| INPUT RECORDS |
•••••
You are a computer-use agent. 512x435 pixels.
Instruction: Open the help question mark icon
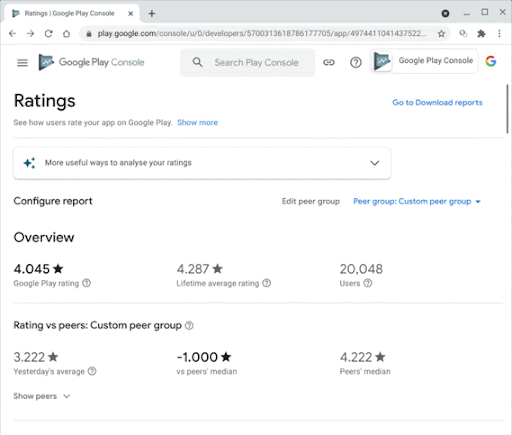(x=356, y=62)
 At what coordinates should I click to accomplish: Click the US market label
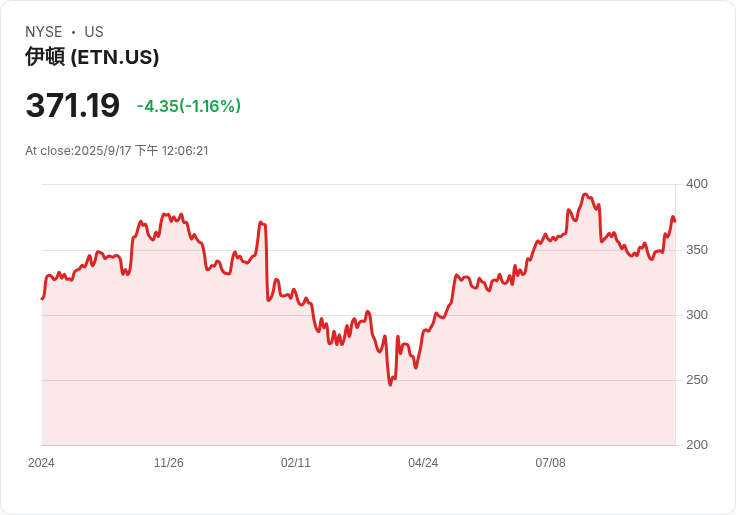[x=94, y=32]
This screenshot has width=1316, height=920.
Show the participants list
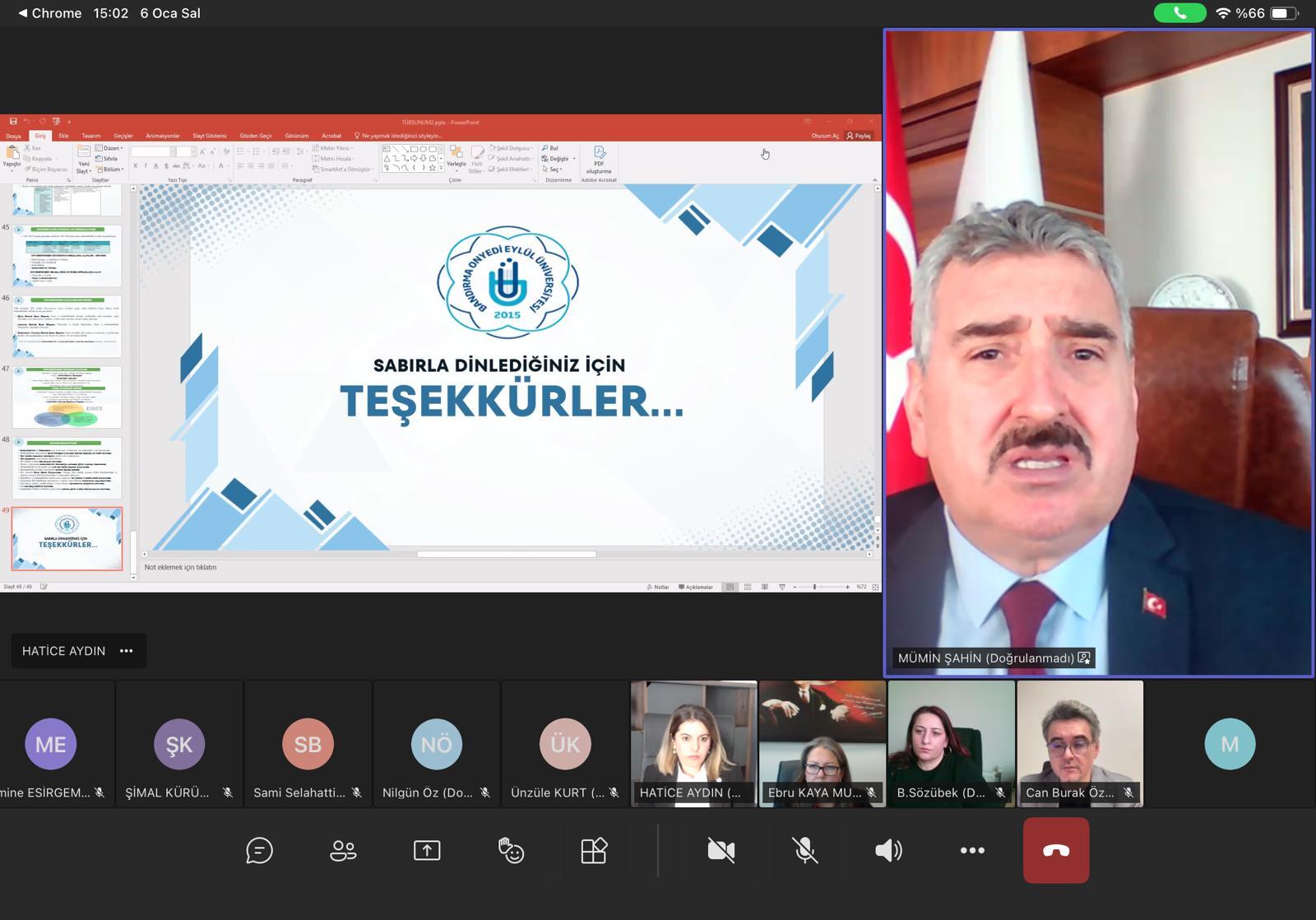343,850
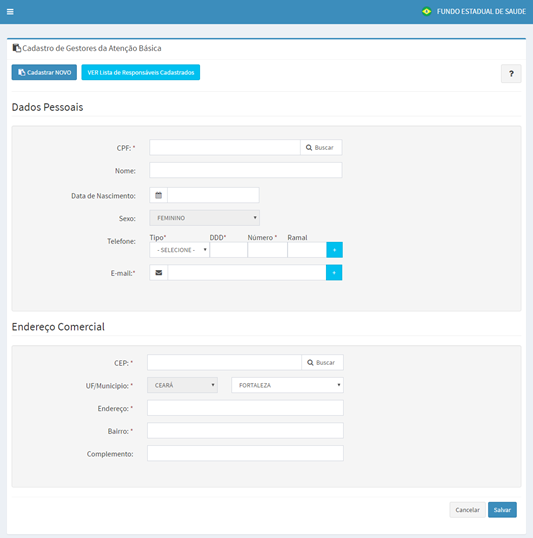Open the phone Tipo SELECIONE dropdown
Screen dimensions: 533x538
tap(179, 250)
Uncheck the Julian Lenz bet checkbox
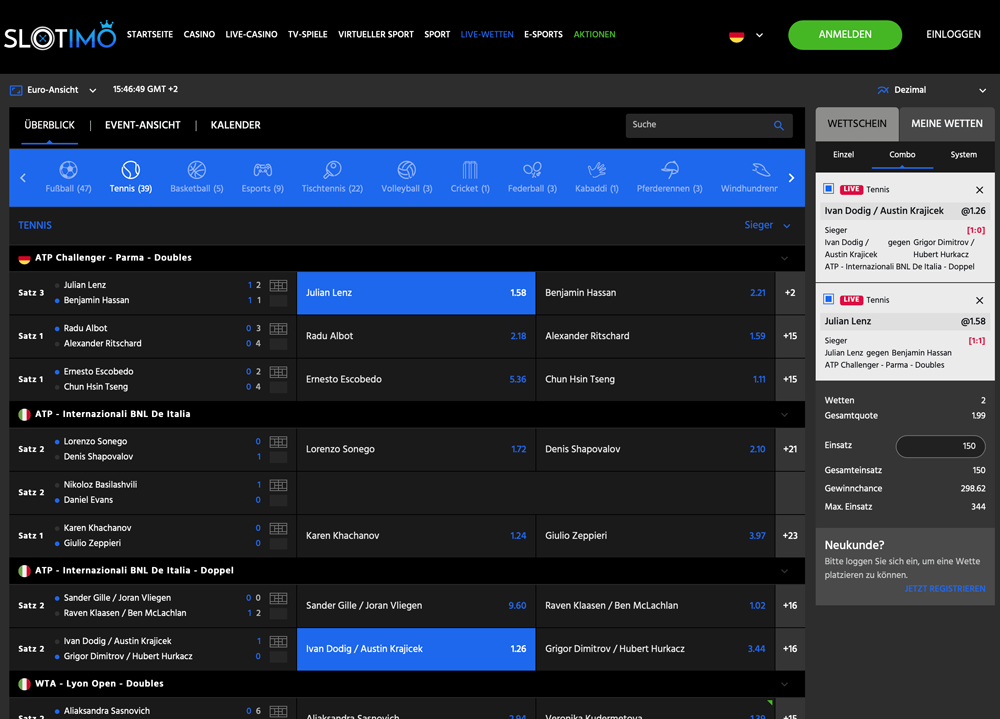The height and width of the screenshot is (719, 1000). coord(828,299)
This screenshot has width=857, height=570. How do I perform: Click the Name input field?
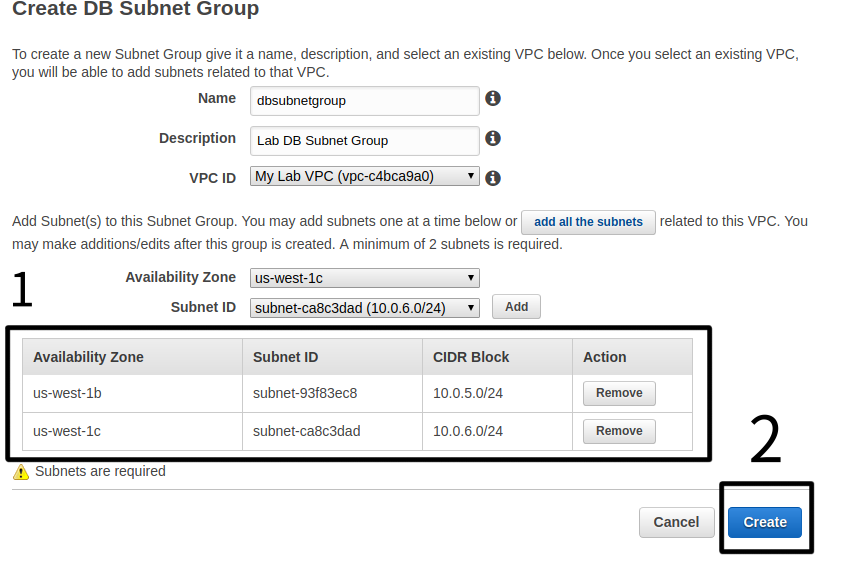(x=365, y=100)
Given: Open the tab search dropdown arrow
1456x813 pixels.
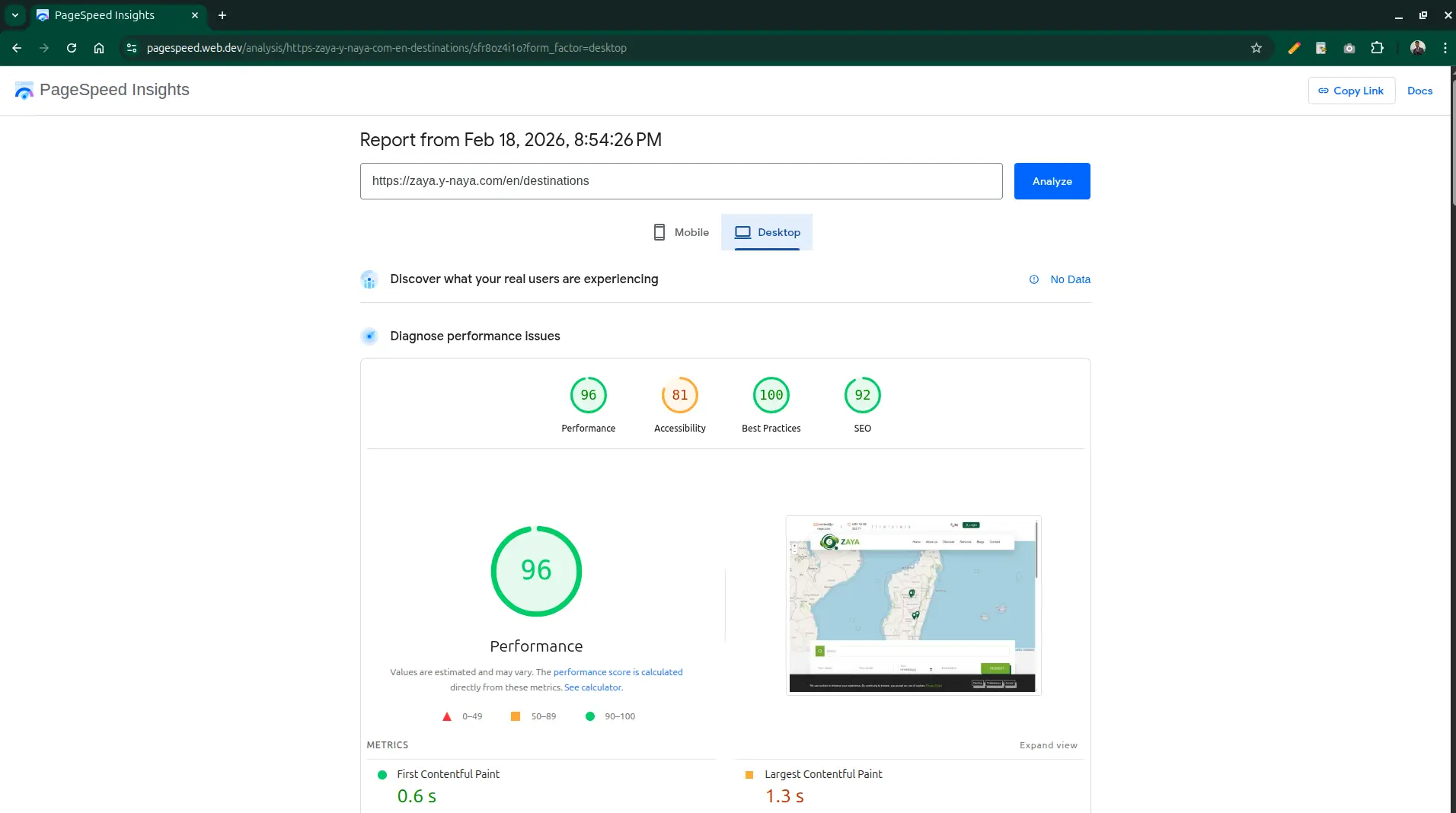Looking at the screenshot, I should click(15, 15).
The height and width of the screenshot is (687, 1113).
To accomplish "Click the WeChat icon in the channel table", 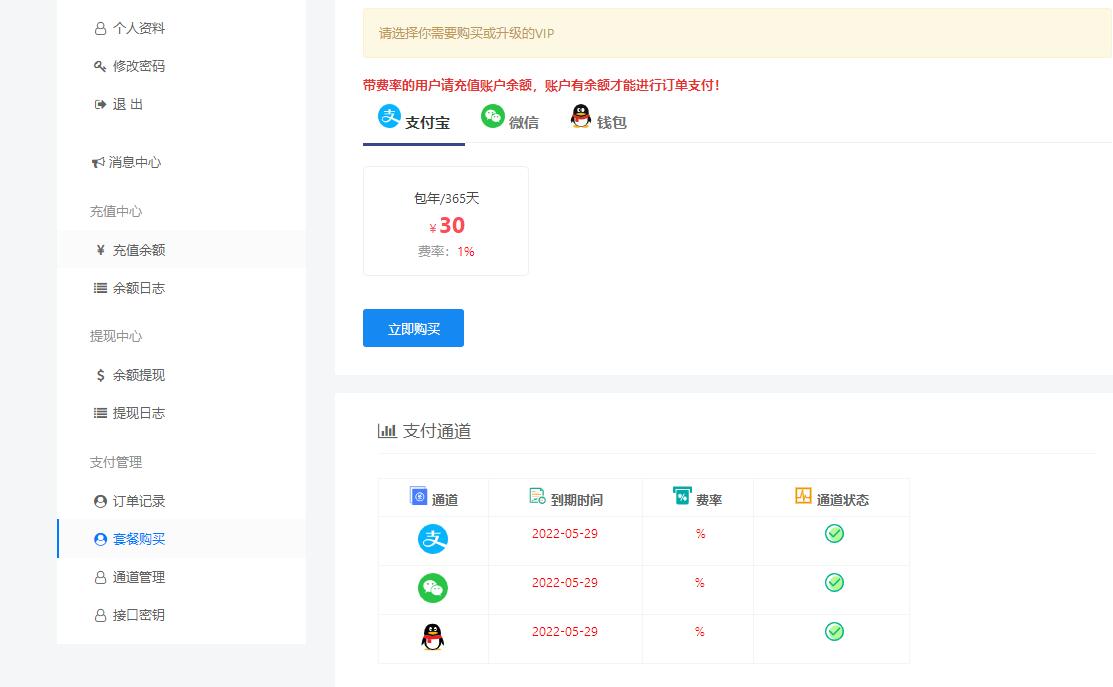I will (x=432, y=588).
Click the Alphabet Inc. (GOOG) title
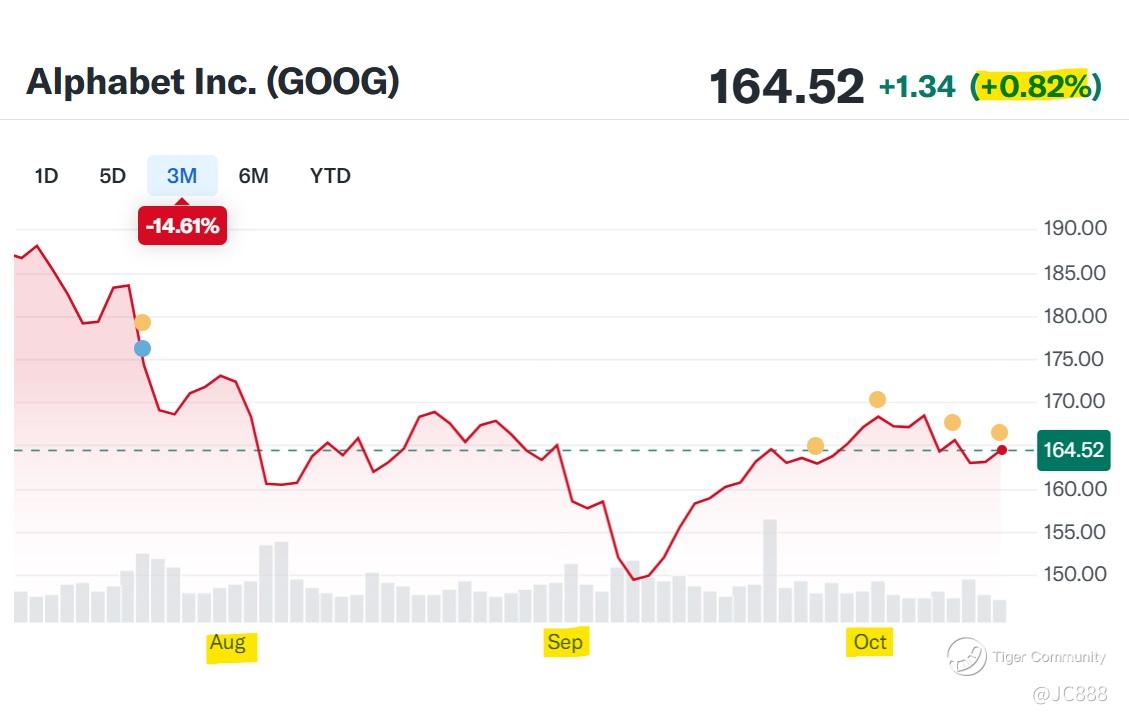 [213, 82]
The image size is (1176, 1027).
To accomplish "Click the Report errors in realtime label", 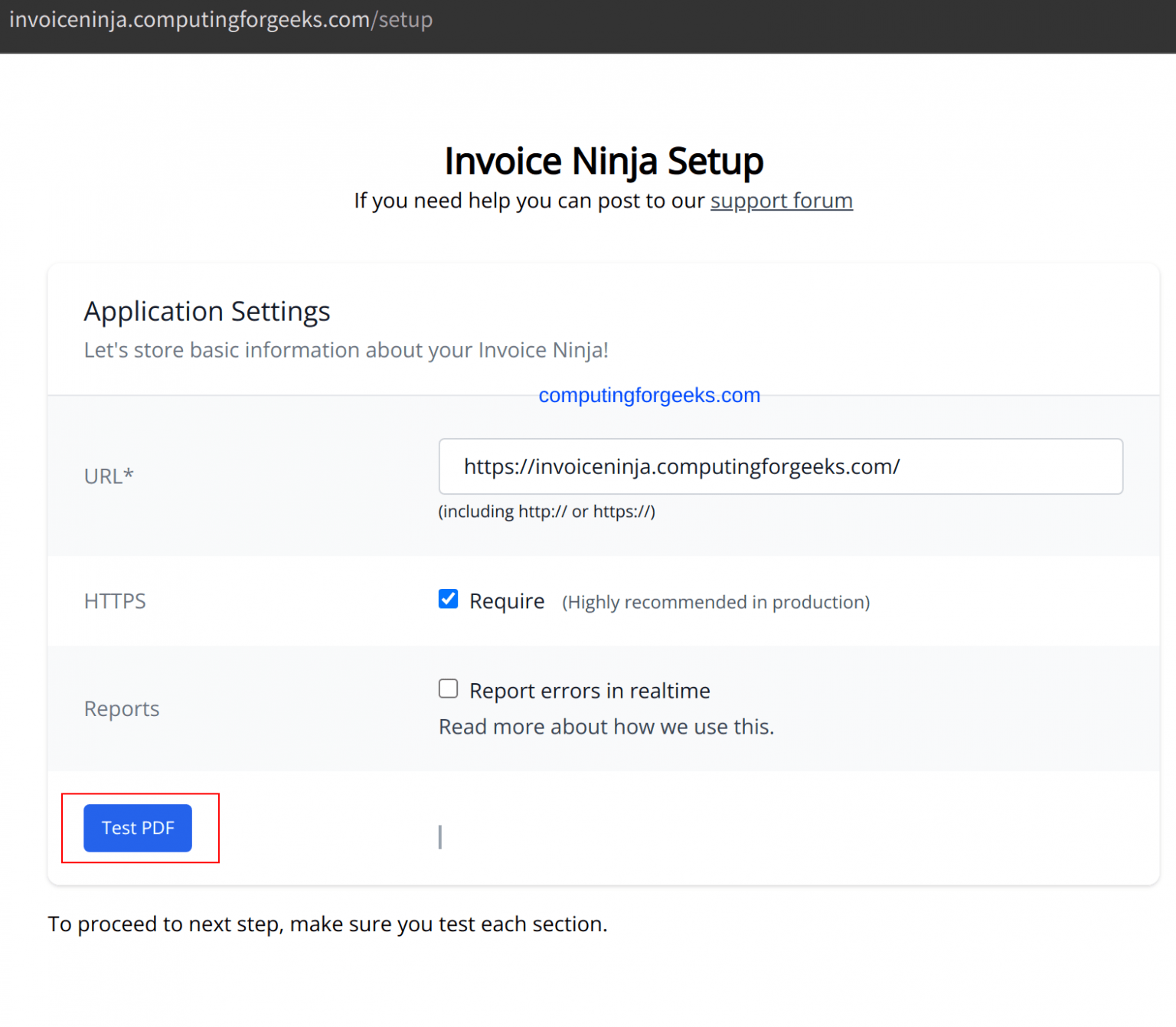I will pyautogui.click(x=590, y=691).
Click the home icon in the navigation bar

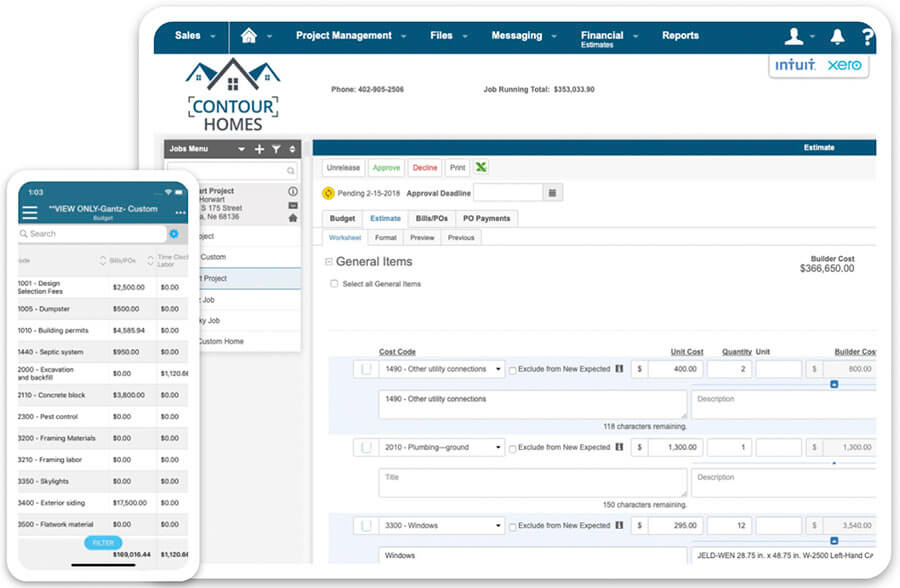point(249,36)
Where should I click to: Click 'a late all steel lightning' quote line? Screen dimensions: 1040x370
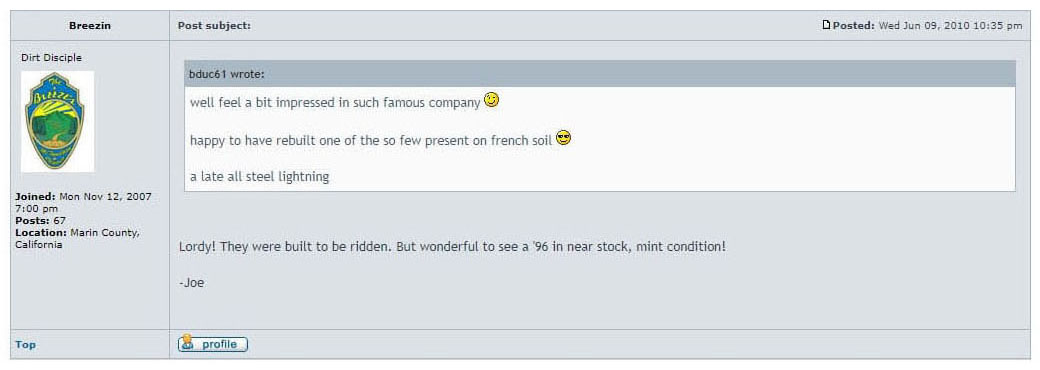click(259, 176)

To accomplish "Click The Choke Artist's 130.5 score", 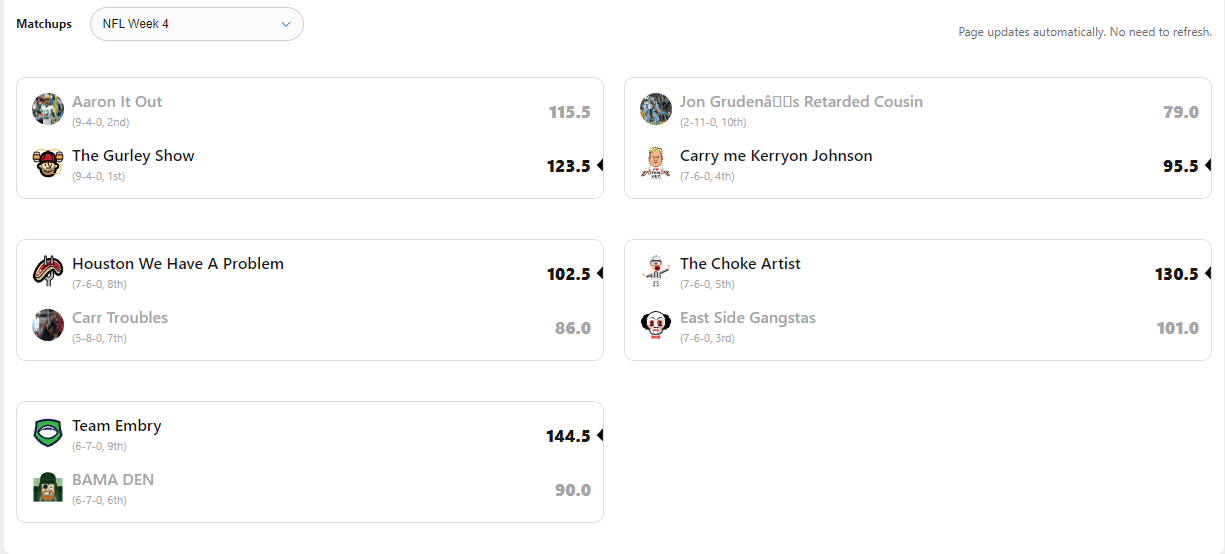I will pos(1176,274).
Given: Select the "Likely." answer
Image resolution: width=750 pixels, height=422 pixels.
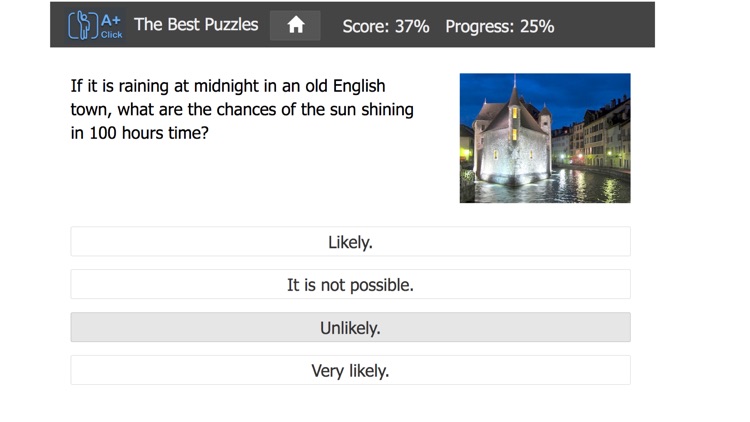Looking at the screenshot, I should pyautogui.click(x=350, y=242).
•••••
| WHAT IS REQUIRED |
In the listing above, show every line with the word "Given".

| SOLUTION BELOW |
Given: Open the tab search dropdown arrow
Given: Select the "Likely." answer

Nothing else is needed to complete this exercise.